In einer Zeit, in der immer weniger Menschen das Schengener Abkommen oder den Euro mit der Idee Europas gleichsetzen, sind grundsätzliche Überlegungen zur Identität Europas willkommen. So auch das Buch von Rolf Bergmeier, der sich bemüht, einen insbesondere in Deutschland und den frankophonen Ländern gepflegten Mythos aufzuräume: Karl der Große gilt als prägende Persönlichkeit der europäischen Geschichte und wird von Historikern daher auch als „Zierde des Erdkreises“ oder „Vater Europas“ gepriesen. Aber ist er diesem Ruf wirklich gerecht geworden? Dieser Frage geht Bergmeier in seinem aktuellen Buch nach.

Der studierte Philosoph und Althistoriker Rolf Bergmeier will in seinem Buch „Karl der Große. Die Korrektur eines Mythos“ (Tectum Verlag) zeigen: Karls Denken und Handeln stehen in krassem Gegensatz zu allem, was Europa Gesicht und Farbe verleiht. Rolf Bergmeier räumt auf mit falschen Idealisierungen und unterzieht den Mythos Karl der Große einer Korrektur.

Bergmeier zeichnet den Rahmen des Handelns von Karl dem Großen nach, nämlich das antike und mittelalterliche Sozialmilieu, sowie die Antike des „Mäzenatenparadies“. Zur Jahrtausendwende wurde das katholische Christentum zur Staatskirche. Bergmeier fügt das Wirken von Karl dem Großen in einen größeren Kontext, indem er auf das das verschwiegene Religionschaos im 4. Jahrhundert und die Bischöfe als neuer Führungsschicht zu sprechen kommt. „Mundus vult decipi“ – Die Welt will betrogen werden, glaubt Bergmeier und sieht dies in Bildung, Wissenschaft und bei Gelehrten in der Karl-Literatur bestätigt.

Karls Hof und sein Wirken, die „Hofakademie“, das klösterliche Schulsystem, speziell auch das Wesen der fränkischen Klosterschulen unterzieht Bergmeier einer kritischen Untersuchung mit der Folgerung, dass Klosterschulen sind keine Volkshochschulen waren, sondern Teil eines Systems zur Machtentfaltung.

Bei Bergmeier erfährt man manches über die Klosterbibliotheken, Kataloge und Verzeichnisse mittelalterlicher Klosterbibliotheken, Karls Hofbibliothek, Karolingische Buchkunst und wie die Klosterbibliotheken im Schatten antiker und arabischer Sammlungen zu sehen sind, wie auch Karolingische Architektur im Vergleich zu den Errungenschaften der Antike.

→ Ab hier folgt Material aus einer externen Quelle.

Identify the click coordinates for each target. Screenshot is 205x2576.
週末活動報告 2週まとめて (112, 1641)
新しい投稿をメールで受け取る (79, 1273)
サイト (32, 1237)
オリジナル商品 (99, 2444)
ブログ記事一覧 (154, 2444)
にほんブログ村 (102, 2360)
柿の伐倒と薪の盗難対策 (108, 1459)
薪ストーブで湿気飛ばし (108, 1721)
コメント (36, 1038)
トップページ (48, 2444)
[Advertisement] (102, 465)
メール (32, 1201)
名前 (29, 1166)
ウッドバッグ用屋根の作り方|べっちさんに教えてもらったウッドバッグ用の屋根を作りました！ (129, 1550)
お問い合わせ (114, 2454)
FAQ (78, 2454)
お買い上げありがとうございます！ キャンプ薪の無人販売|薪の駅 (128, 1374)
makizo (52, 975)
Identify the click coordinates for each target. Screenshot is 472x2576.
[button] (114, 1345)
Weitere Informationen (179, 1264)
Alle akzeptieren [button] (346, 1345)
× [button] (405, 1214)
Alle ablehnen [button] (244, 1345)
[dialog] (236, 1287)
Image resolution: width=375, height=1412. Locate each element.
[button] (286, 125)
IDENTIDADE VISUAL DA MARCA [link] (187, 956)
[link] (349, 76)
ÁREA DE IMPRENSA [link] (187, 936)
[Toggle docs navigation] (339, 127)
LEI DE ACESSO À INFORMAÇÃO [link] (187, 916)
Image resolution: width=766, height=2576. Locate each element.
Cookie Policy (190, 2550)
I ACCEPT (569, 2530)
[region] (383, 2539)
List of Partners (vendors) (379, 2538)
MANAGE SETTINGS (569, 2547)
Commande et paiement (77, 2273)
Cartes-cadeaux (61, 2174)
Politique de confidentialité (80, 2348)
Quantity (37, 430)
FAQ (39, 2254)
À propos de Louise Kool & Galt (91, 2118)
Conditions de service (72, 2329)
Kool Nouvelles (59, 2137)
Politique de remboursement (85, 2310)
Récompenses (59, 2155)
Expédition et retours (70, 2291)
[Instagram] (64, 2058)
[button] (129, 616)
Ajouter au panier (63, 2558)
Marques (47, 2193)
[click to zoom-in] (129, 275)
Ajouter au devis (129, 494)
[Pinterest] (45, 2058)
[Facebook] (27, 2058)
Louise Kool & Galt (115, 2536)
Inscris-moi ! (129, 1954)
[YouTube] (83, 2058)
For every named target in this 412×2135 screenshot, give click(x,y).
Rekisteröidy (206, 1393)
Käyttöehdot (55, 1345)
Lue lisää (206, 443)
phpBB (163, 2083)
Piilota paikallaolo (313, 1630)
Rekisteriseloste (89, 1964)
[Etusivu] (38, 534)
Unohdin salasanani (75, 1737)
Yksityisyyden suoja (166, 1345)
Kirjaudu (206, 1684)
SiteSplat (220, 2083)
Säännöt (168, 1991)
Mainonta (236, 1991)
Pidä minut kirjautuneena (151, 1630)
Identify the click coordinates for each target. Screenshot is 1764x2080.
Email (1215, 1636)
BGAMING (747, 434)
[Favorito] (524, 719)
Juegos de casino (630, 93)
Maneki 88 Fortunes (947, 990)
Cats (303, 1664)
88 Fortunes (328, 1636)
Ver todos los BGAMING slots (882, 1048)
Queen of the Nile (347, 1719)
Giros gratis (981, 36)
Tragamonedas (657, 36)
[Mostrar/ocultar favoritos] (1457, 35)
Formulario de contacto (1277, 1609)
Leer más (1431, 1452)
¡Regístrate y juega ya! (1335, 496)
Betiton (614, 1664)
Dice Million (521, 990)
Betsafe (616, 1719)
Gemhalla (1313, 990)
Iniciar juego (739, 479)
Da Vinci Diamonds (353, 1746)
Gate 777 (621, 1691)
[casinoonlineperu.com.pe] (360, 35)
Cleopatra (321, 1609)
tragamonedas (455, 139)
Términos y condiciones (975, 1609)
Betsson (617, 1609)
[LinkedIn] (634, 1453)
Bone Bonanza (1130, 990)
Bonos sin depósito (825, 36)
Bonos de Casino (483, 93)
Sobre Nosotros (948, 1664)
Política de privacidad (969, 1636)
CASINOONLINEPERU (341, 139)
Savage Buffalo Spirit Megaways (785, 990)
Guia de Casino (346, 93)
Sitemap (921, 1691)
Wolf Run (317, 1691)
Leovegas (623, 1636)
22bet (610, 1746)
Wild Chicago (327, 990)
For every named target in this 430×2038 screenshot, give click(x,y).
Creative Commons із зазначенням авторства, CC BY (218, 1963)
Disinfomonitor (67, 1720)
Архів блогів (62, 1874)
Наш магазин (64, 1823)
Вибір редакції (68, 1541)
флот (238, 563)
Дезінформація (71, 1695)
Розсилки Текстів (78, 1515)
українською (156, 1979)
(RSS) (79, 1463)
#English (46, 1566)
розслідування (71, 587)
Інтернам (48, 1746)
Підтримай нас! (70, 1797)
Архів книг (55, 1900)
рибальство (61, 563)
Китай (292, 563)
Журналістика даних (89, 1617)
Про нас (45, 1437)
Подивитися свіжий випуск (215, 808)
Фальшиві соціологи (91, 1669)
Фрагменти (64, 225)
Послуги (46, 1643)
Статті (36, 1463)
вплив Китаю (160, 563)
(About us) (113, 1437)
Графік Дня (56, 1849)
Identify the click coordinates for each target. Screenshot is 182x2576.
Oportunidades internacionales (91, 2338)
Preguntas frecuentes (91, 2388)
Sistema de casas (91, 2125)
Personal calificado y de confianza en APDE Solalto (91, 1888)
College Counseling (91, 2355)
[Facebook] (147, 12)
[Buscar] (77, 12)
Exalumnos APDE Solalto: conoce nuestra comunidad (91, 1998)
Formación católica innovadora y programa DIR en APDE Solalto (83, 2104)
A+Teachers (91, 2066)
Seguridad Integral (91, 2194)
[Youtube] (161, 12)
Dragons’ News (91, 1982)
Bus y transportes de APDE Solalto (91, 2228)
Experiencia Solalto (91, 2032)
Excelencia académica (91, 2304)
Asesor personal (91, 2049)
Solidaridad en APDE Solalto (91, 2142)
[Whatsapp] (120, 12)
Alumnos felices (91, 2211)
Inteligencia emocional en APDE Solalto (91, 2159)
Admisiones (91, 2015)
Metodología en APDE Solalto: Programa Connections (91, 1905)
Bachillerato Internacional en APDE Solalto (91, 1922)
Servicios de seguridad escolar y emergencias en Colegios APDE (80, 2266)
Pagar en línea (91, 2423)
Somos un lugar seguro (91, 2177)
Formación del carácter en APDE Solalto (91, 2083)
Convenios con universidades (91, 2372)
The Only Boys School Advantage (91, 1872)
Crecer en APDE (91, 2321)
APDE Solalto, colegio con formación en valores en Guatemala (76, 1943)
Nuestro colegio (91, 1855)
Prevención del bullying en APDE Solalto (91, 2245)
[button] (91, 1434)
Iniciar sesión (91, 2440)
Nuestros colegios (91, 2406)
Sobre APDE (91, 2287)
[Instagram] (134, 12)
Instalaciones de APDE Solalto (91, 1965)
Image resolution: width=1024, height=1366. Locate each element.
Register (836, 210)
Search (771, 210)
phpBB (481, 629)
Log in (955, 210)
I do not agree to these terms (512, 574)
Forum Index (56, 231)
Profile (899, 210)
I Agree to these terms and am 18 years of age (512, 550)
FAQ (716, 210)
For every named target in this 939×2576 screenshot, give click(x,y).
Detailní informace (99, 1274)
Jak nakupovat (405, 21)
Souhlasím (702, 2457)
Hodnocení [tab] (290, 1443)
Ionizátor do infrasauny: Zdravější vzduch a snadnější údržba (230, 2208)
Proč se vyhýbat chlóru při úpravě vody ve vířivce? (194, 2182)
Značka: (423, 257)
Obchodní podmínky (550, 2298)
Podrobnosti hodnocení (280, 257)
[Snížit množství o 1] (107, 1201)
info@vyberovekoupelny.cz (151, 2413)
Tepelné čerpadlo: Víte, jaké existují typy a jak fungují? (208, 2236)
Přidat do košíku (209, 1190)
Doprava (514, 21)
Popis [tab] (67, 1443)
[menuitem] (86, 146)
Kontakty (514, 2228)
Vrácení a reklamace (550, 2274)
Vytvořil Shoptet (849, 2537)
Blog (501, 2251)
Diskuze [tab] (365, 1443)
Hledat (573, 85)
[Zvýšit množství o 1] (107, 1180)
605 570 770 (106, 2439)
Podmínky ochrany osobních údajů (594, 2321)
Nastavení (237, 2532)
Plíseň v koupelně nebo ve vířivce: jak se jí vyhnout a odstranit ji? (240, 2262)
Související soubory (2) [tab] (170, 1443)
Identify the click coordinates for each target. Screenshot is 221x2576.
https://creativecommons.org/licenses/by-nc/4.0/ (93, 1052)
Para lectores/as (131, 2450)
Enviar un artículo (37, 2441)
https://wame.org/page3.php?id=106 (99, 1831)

Der Leser erfährt, wie die fränkische Wirtschaftsverfassung von Karls feudalem Gesellschaftsmodell einer feudalen Ordnung geprägt war mit einem großen Gewinner, nämlich der Kirche. Der Analphabet reformiert Sprache und Schrift und fördert Latein als Kirchensprache, Herrschaftssprache und Ausschlusssprache.

„Wie in aller Welt kann man Karl zum ‚Vater Europas‘ machen?“ Das fragt Bergmeier und zieht die „Ehre“ des Karlspreises in Frage. Bergmeier bestreitet nicht die große Bedeutung von Karl dem Großen für die Geschichte Europas. Karl der Große habe zweifellos seinen Anteil an der Errichtung eines christlichen Staates, denn „Karls Handwerk ist der Krieg“, wie Bergmeier schreibt. Ohne Karl dem Großen würde die katholische Kirche möglicherweise nicht heute noch über eines der größten Vermögen der Welt verfügen und hätte sich das Christentum sicherlich nicht derart in Europa verbreitet, so dass es noch heute Quell religiöser, politischer und sozialer Auseinandersetzungen bleibt.